**EXERCISE REQUIREMENTS:** Convert the part of the data that opens with the line containing "Given: Select the Magic Wand tool" and runs through the end of the data into a numbered list, skipping blank lines and leaving out the pictures.

Element lookup records:

◇ ◇ ◇ ◇

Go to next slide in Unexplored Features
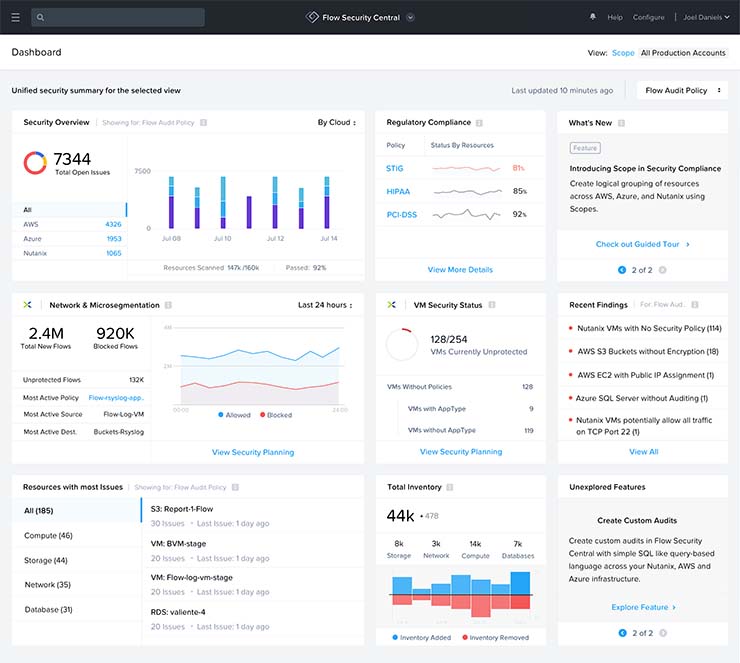 pos(662,632)
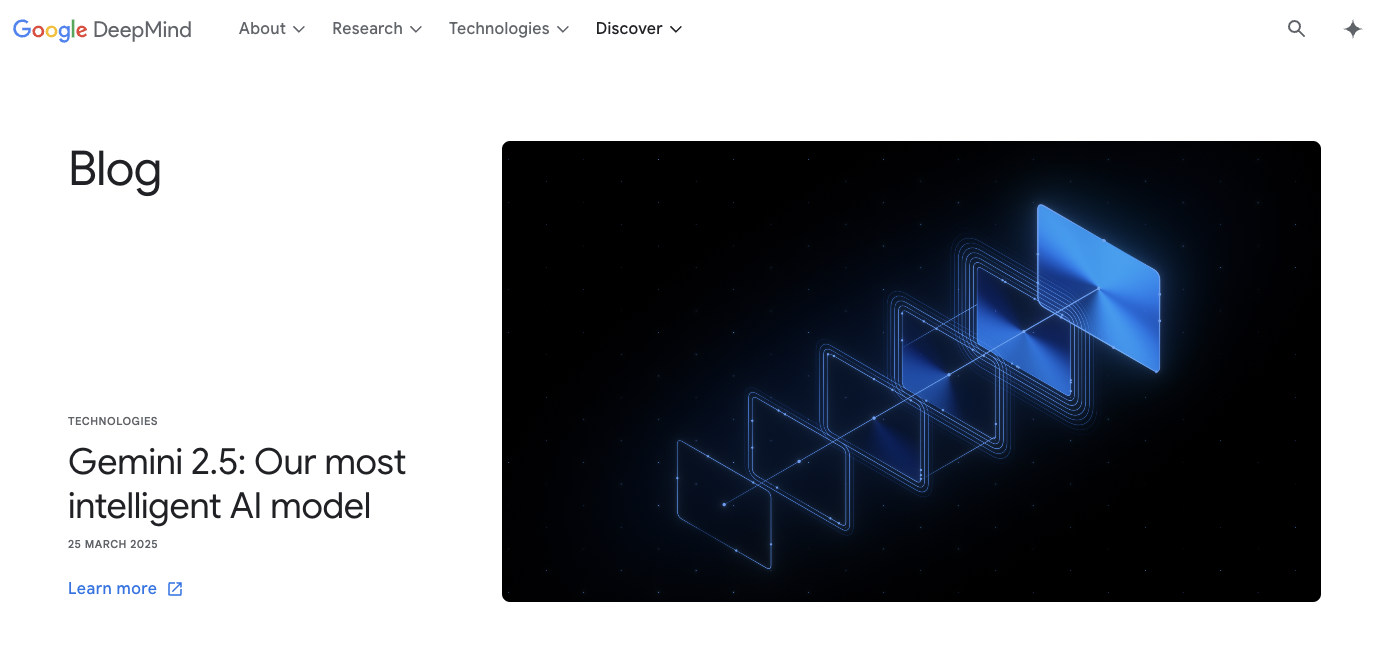This screenshot has width=1388, height=654.
Task: Click the chevron next to About
Action: (298, 30)
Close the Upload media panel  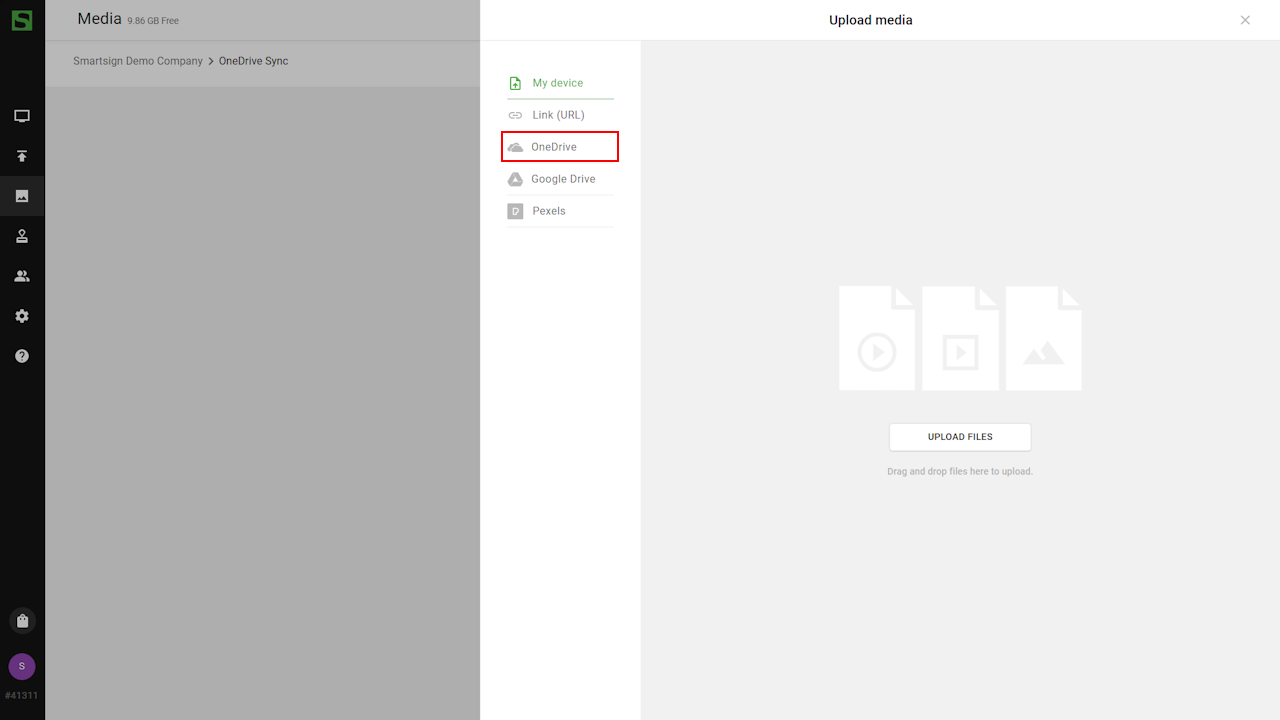click(1245, 20)
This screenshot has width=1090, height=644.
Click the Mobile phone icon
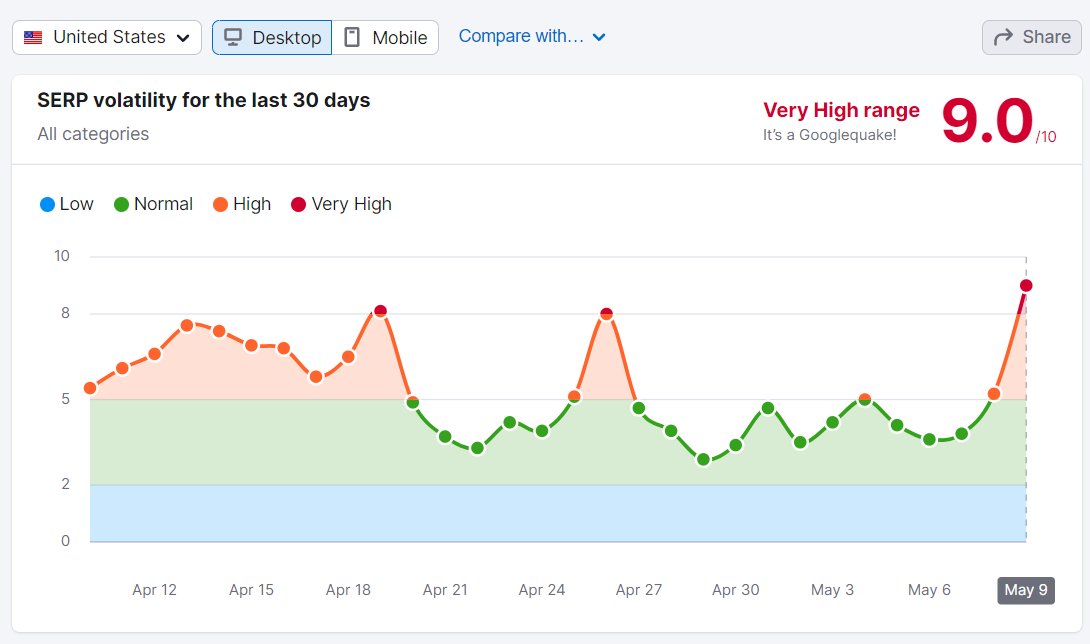[x=352, y=37]
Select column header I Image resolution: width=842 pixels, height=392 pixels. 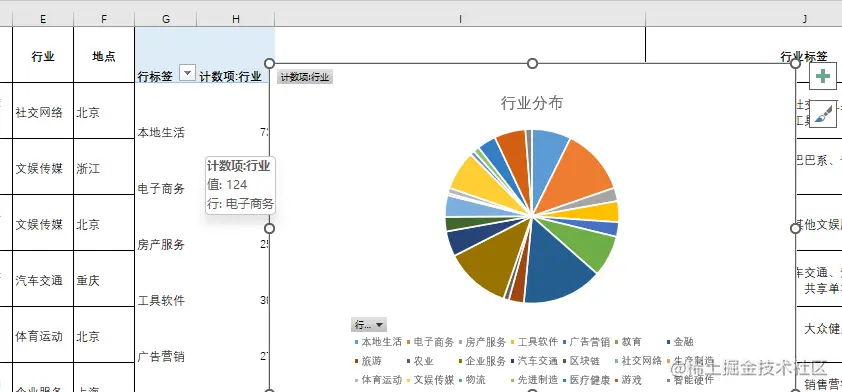tap(460, 19)
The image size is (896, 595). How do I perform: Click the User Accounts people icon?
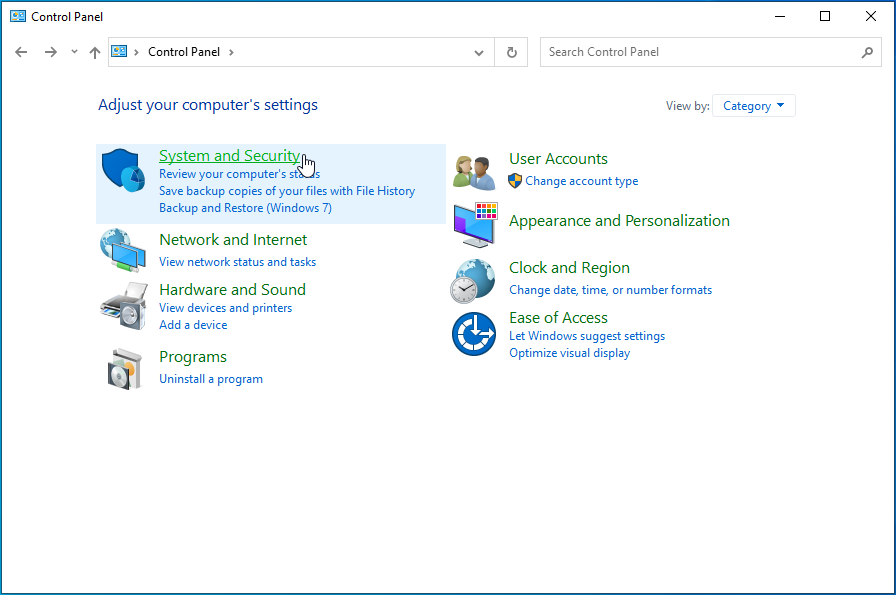pyautogui.click(x=474, y=171)
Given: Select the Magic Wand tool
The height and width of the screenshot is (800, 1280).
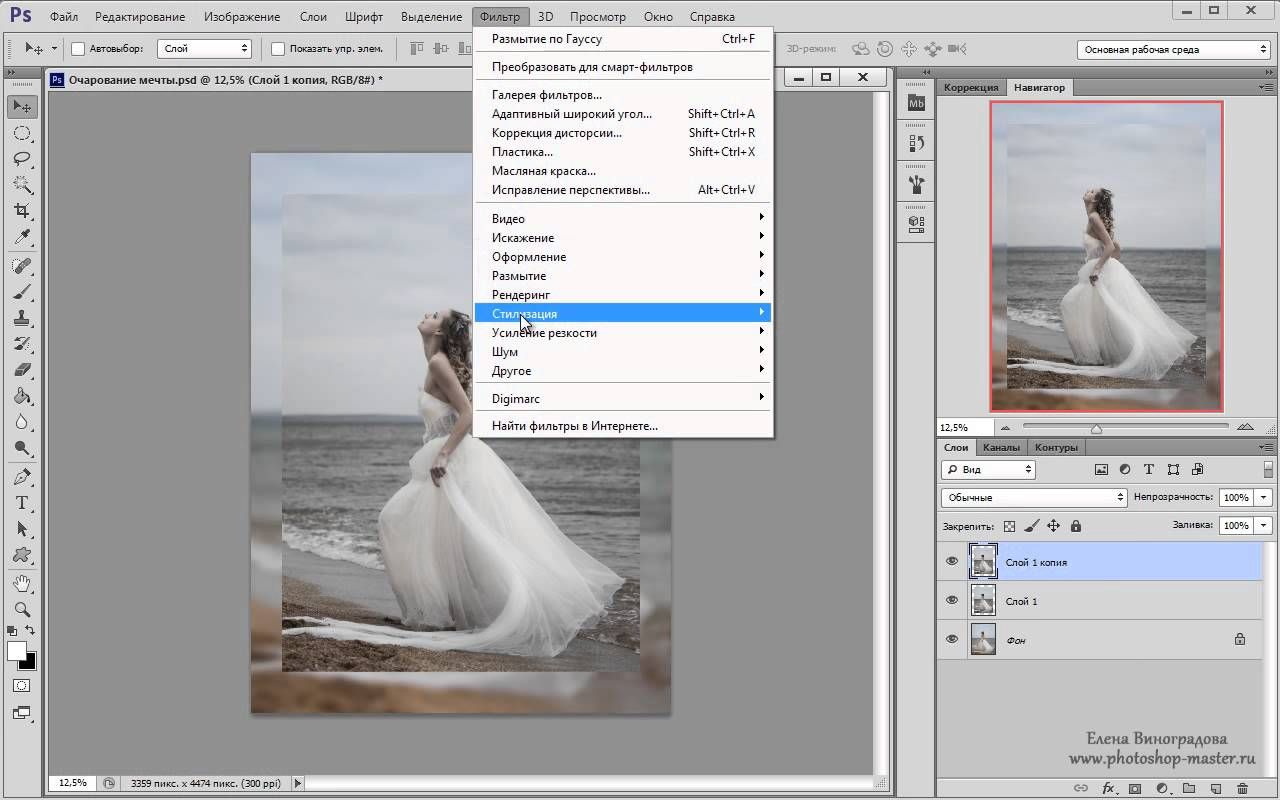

◇ ◇ ◇ ◇

**OUTPUT FOR THIS TASK:**
1. Given: Select the Magic Wand tool
2. The height and width of the screenshot is (800, 1280).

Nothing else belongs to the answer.